WORK TO BE COMPLETED:
Using the data that follows, report how many lines include "agent"; output no other text.

::::

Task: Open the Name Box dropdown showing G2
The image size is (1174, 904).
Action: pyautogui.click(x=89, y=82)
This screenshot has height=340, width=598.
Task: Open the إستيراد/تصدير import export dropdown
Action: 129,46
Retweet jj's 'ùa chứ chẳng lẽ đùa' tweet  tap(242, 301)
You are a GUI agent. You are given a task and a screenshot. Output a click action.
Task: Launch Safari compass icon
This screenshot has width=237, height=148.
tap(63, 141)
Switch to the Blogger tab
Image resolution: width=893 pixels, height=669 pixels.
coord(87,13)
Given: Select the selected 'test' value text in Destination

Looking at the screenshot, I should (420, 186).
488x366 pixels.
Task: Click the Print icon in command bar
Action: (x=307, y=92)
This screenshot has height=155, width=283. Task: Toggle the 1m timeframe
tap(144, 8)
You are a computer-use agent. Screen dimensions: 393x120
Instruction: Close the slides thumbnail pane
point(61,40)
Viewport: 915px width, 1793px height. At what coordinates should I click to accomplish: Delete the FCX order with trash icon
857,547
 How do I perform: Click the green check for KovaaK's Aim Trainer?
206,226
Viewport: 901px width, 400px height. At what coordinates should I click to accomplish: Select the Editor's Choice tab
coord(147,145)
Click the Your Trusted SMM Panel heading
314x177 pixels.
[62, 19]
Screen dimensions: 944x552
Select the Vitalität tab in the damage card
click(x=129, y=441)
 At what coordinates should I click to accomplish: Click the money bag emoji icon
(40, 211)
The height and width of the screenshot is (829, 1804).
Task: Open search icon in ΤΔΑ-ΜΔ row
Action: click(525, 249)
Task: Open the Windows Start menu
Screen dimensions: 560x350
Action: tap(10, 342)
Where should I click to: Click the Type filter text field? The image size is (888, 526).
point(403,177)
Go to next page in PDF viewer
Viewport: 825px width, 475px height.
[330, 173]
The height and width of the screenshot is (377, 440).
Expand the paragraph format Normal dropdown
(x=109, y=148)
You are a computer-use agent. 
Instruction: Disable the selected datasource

::::

ANSWER SECTION:
3